EXERCISE DETAILS: Can you copy out, word for word, the records from the line containing "Task: Open the" through the end of the records?

THE RECORDS:

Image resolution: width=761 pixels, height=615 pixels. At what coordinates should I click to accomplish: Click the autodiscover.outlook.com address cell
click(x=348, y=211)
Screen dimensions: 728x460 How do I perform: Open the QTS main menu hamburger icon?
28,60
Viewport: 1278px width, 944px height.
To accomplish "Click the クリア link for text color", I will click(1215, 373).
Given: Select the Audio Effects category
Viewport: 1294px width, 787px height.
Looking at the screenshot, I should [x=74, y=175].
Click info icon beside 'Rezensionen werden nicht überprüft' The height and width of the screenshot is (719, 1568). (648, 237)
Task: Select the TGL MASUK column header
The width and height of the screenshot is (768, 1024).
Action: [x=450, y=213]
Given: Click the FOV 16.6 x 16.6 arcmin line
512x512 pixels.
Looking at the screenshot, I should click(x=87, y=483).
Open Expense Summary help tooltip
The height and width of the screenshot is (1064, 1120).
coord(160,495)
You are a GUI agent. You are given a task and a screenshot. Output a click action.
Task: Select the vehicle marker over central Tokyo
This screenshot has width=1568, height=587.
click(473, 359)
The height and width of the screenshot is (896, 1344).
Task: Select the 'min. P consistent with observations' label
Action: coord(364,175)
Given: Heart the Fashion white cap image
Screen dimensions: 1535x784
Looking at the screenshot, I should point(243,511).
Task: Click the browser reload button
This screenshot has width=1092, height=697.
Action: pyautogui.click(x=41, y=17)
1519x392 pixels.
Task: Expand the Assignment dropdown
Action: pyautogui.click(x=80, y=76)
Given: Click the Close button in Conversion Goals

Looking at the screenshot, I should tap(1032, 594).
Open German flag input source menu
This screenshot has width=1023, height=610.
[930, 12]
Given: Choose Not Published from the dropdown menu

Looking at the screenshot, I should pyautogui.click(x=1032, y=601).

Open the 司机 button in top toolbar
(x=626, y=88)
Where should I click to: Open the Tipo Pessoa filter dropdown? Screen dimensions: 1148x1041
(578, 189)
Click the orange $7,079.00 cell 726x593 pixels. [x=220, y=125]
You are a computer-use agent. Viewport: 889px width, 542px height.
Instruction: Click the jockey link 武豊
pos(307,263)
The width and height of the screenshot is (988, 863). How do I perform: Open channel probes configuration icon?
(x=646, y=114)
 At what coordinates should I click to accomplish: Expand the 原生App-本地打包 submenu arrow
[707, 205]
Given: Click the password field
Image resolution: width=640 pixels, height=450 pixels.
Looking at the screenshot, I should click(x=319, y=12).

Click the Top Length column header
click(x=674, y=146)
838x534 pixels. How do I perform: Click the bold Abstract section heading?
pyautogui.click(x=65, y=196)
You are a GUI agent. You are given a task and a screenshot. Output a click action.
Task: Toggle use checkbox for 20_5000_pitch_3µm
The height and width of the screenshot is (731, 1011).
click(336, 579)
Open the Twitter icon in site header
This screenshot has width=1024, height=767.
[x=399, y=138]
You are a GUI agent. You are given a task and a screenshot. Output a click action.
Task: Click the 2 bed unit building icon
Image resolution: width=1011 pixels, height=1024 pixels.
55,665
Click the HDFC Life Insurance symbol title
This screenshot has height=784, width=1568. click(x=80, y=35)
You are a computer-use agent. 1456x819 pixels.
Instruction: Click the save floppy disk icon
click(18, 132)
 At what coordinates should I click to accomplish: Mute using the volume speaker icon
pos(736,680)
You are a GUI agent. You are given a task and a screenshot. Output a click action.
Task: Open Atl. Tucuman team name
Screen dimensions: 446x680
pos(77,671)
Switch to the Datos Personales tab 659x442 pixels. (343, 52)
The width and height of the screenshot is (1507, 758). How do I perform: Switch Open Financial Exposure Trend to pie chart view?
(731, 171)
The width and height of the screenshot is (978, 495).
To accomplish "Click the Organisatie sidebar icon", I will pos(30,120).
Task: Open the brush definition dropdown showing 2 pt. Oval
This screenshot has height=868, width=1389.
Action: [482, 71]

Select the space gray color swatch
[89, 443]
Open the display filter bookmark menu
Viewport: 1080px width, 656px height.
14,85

CORRECT RESULT:
Task: Open the brush definition dropdown showing 2 pt. Oval
This screenshot has height=868, width=1389.
Action: [482, 71]

Select the space gray color swatch
[89, 443]
Open the display filter bookmark menu
Viewport: 1080px width, 656px height.
14,85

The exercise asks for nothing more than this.